The study proposed and evaluated several multilabel classifiers based on different LLM architectures, such as bidirectional encoder representations from transformers (BERT) and flan-text-to-text transfer transformers (Flan-T5). It compared them with zero- and few-shot learning methods using chat generative pre-trained transformer (ChatGPT) family models, such as GPT3.5 and GPT4. Additionally, the research explored the role of synthetic data augmentation using ChatGPT-family models to generate additional SDoH sentences for training. Moreover, the authors assessed the potential bias of LLMs in predicting SDoH labels when demographic information, such as race/ethnicity and gender, was added to the text.

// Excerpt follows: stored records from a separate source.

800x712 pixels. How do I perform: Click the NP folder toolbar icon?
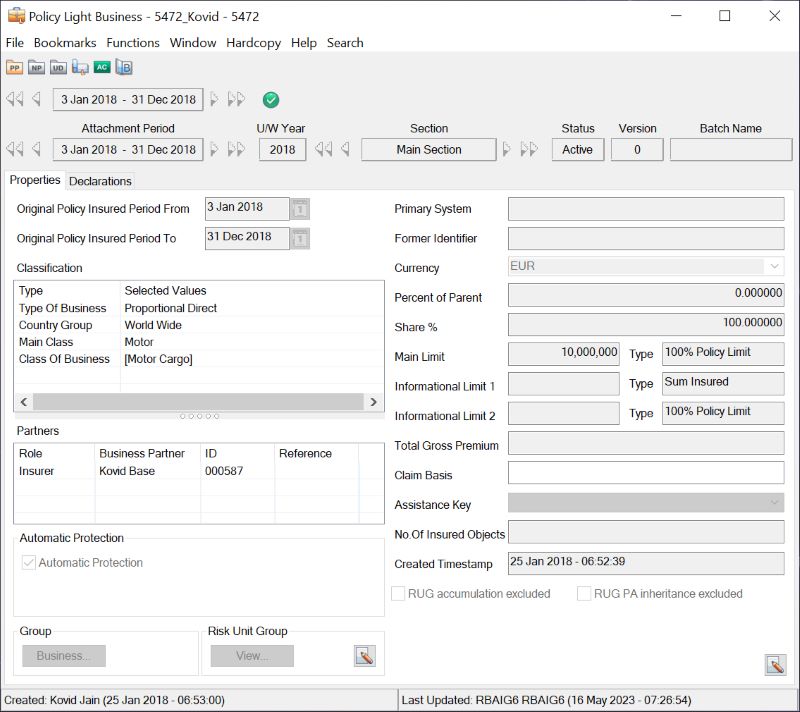[37, 68]
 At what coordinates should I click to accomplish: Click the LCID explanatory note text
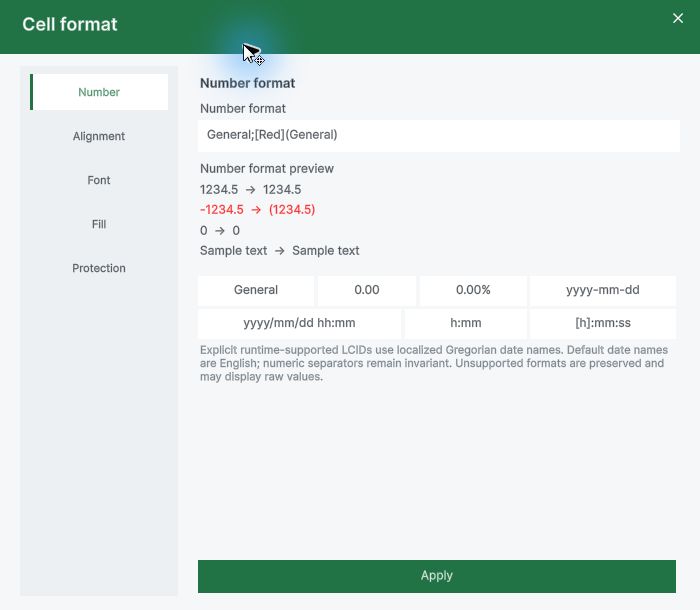click(x=434, y=363)
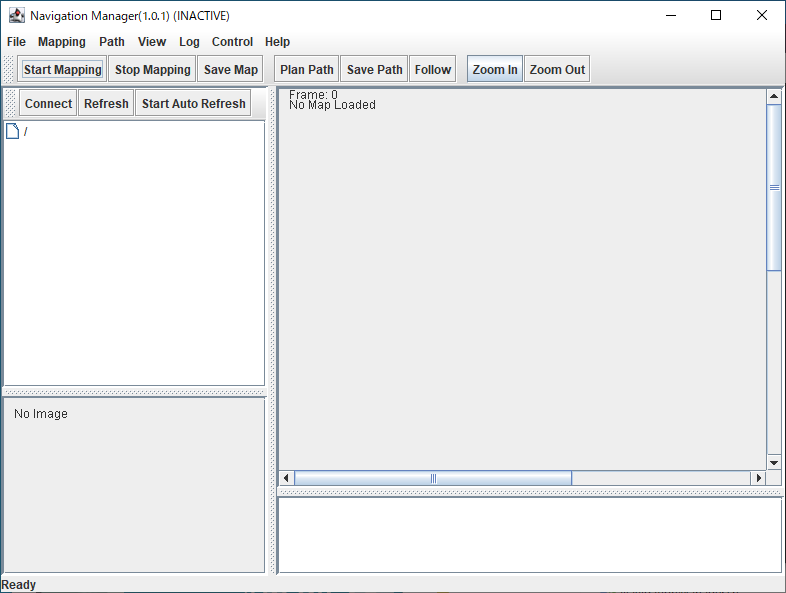Screen dimensions: 786x593
Task: Zoom In on the map view
Action: pos(495,70)
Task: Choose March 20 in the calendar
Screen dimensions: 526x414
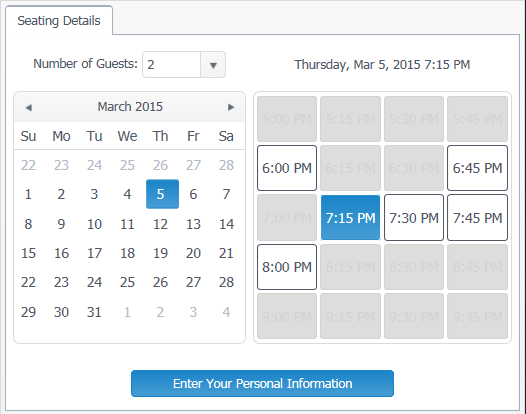Action: coord(193,253)
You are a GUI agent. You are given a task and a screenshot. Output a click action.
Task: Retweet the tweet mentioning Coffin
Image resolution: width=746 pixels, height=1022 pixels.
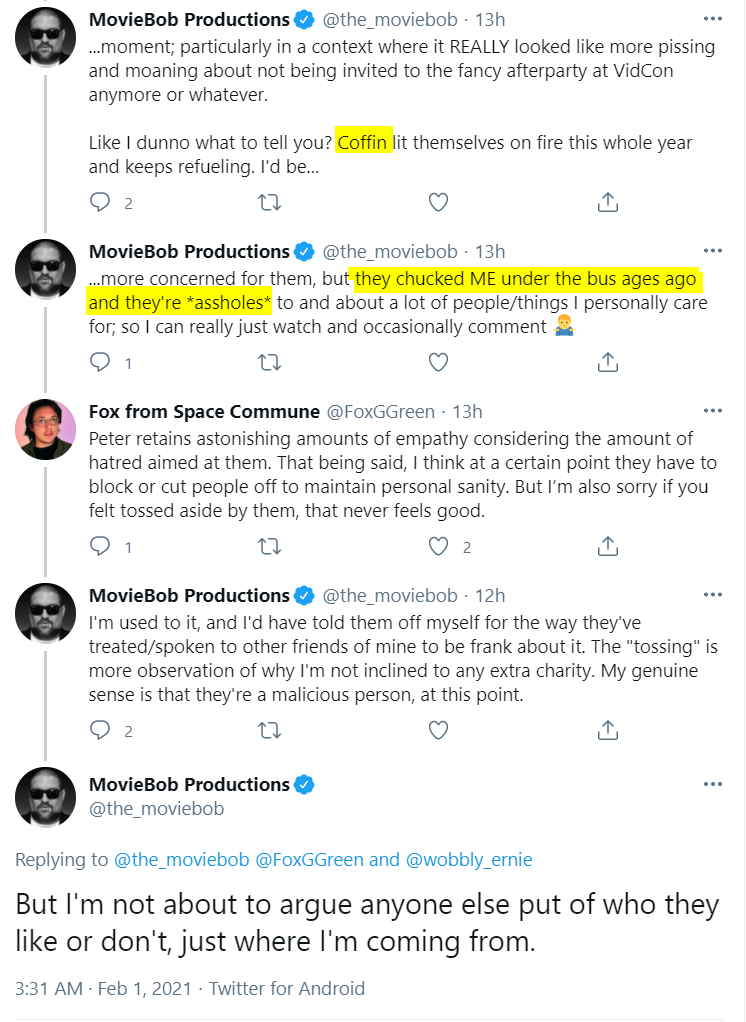tap(269, 203)
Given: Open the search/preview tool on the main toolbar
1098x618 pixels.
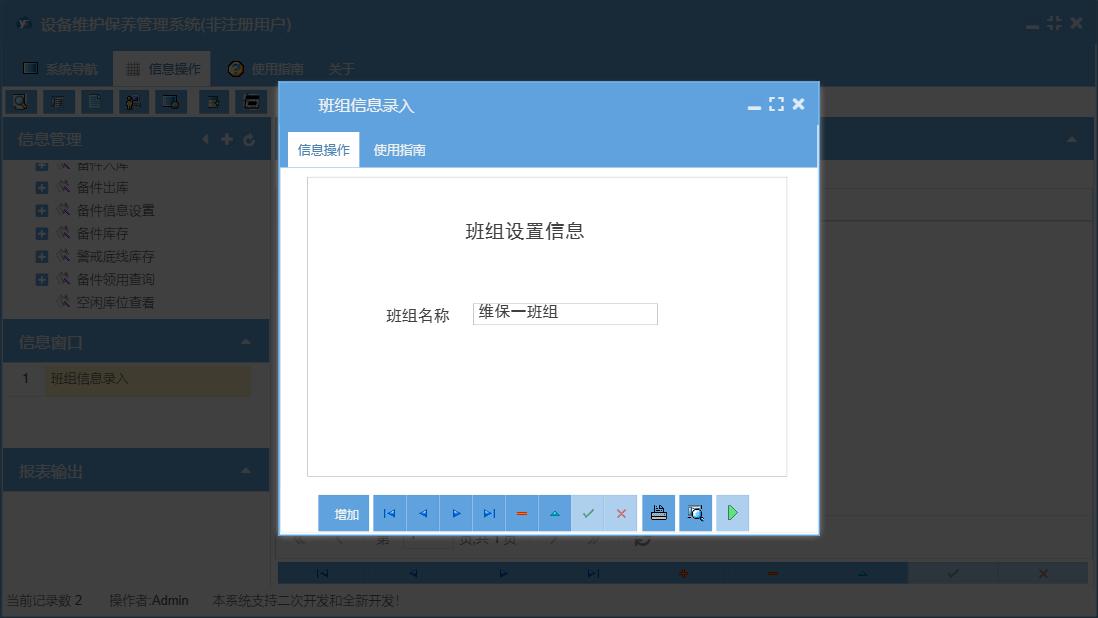Looking at the screenshot, I should (x=19, y=101).
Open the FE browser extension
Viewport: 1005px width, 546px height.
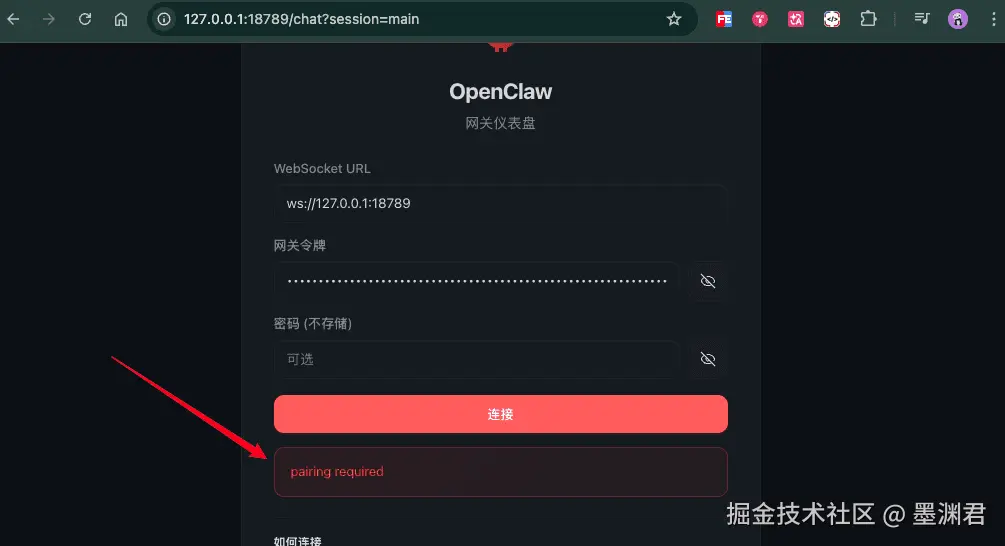coord(724,19)
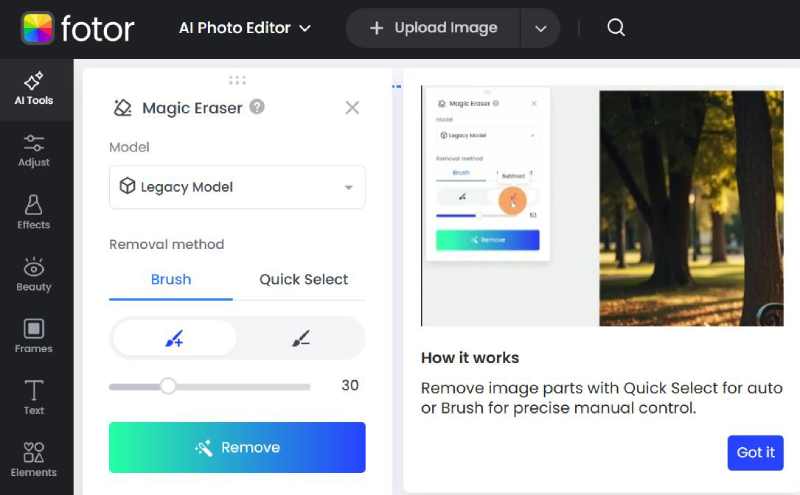The width and height of the screenshot is (800, 495).
Task: Open the Beauty tools panel
Action: (34, 275)
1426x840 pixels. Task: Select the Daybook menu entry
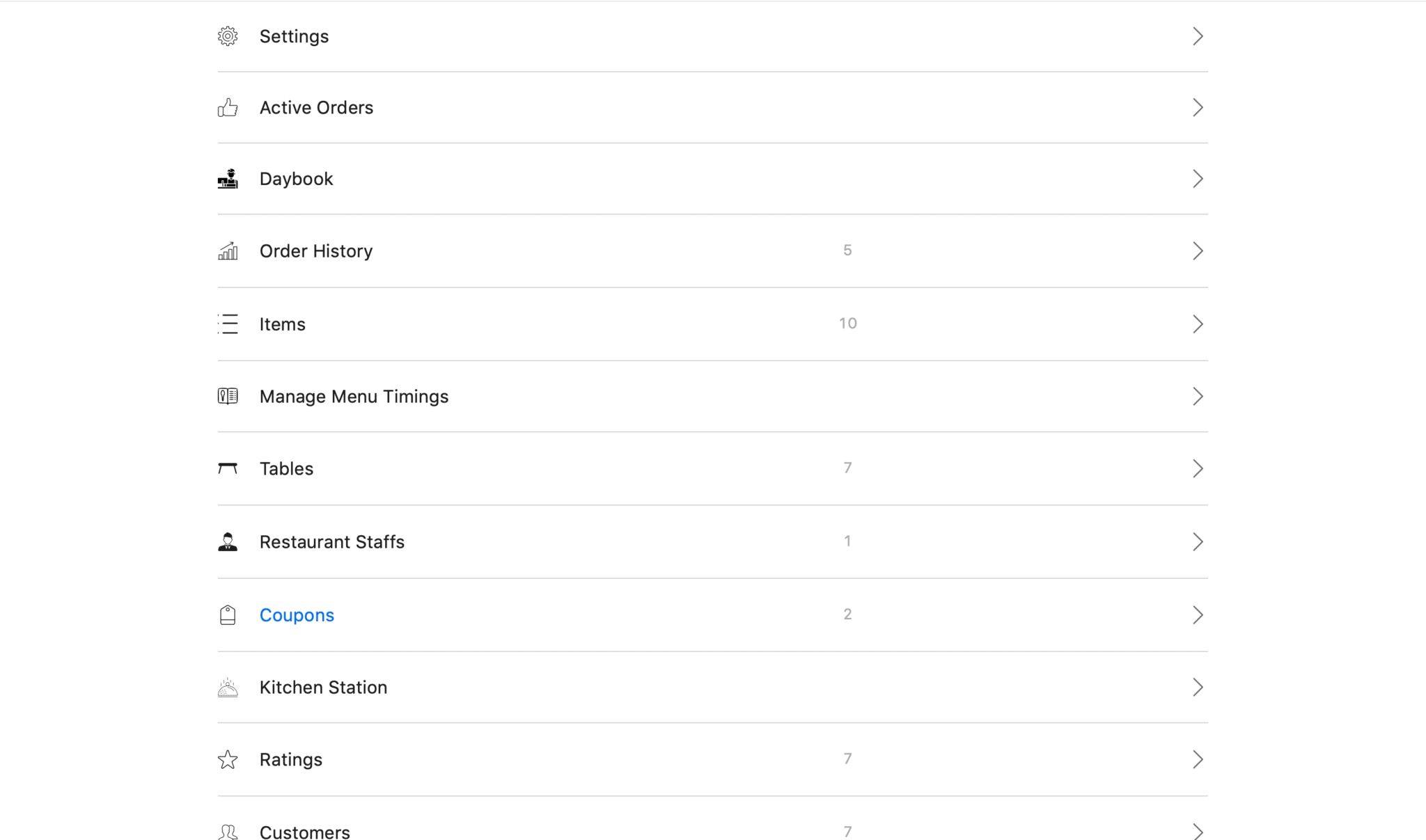click(x=297, y=179)
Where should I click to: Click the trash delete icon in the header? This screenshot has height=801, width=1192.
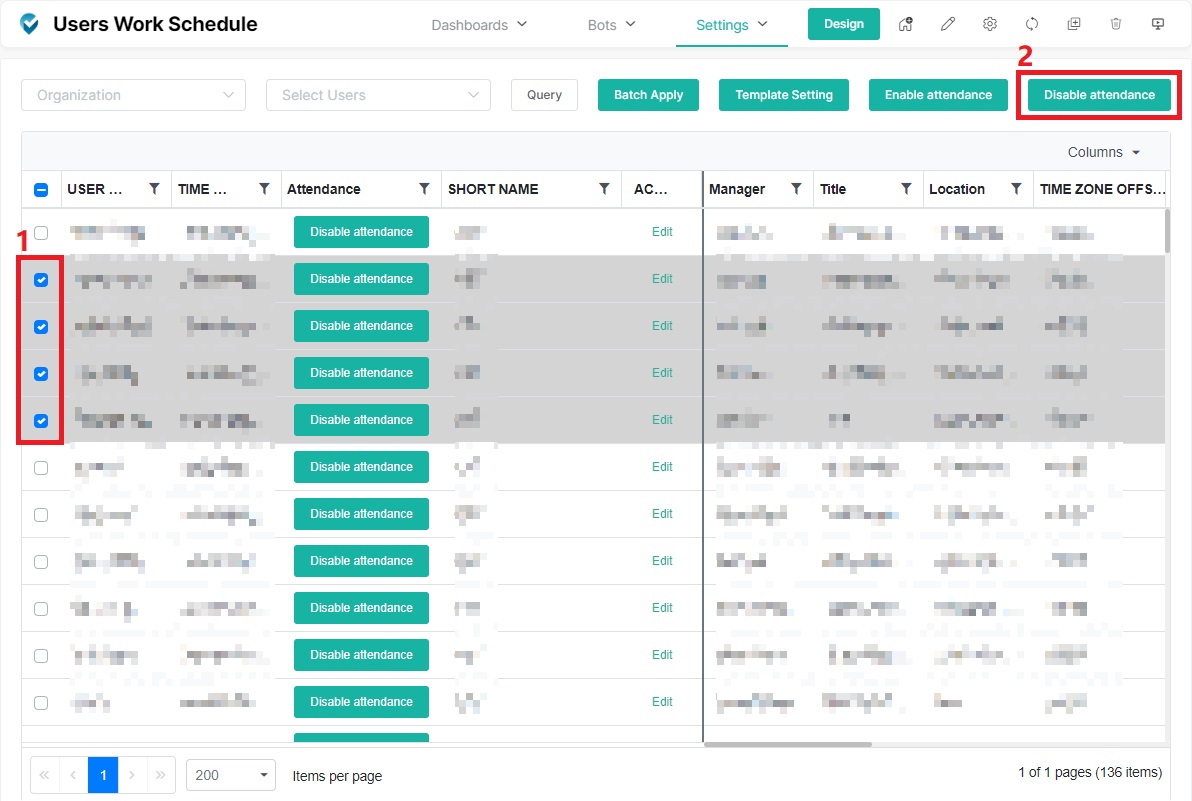1116,25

Finally, they compared the text-extracted SDoH information with the structured Z-codes entered in the EHR as a proxy for SDoH documentation.
Research Findings
The outcomes showed that the best-performing models for any SDoH mention task were Flan-T5 XL and XXL using synthetic data augmentation, and for adverse SDoH mention task was Flan-T5 XL without synthetic data augmentation. These models achieved macro-F1 scores of 0.71 and 0.70 for any SDoH mention and adverse SDoH mention, respectively.
Flan-T5 models consistently outperformed BERT, with model performance scaling according to size. Synthetic data augmentation proved most beneficial for classes with few instances in the training data, particularly those with low performance on gold-only data. Ablation studies indicated that including synthetic data in training required only approximately half of the gold-labeled dataset to maintain performance.
Additionally, the study found that fine-tuned models surpassed ChatGPT-family models in zero- and few-shot learning for most SDoH classes. Fine-tuned models were also less sensitive to the injection of demographic descriptors. Notably, ChatGPT-family models exhibited a higher likelihood of changing their classification when a female gender was injected compared to a male gender for any SDoH task.
Furthermore, the study highlighted that text-extracted SDoH information identified 93.8% of patients with adverse SDoH, while the International Classification of Diseases (ICD)-10 codes captured only 2.0%.
Conclusion
In summary, this novel method of using LLMs to extract SDoH information from clinical text is efficient and scalable. It can improve the real-world evidence on SDoH and assist in identifying patients who could benefit from resource reports. The paper highlighted the role of synthetic data augmentation, explored the performance of zero- and few-shot learning with ChatGPT-family models, and investigated the potential bias of LLM predictions across patient populations.
The findings demonstrated that fine-tuned models exhibit higher robustness and accuracy compared to zero- and few-shot learning methods using ChatGPT-family models and BERT models. Moreover, the study illustrated the ability of synthetic data augmentation to enhance performance.
The researchers acknowledged the challenges and limitations of using LLMs in the medical domain, such as data scarcity, class imbalance, and algorithmic bias. They suggested future directions for improving the quality and diversity of synthetic data, optimizing the prompting methods for ChatGPT-family models, and assessing the generalizability and robustness of LLMs across different patient populations and clinical settings.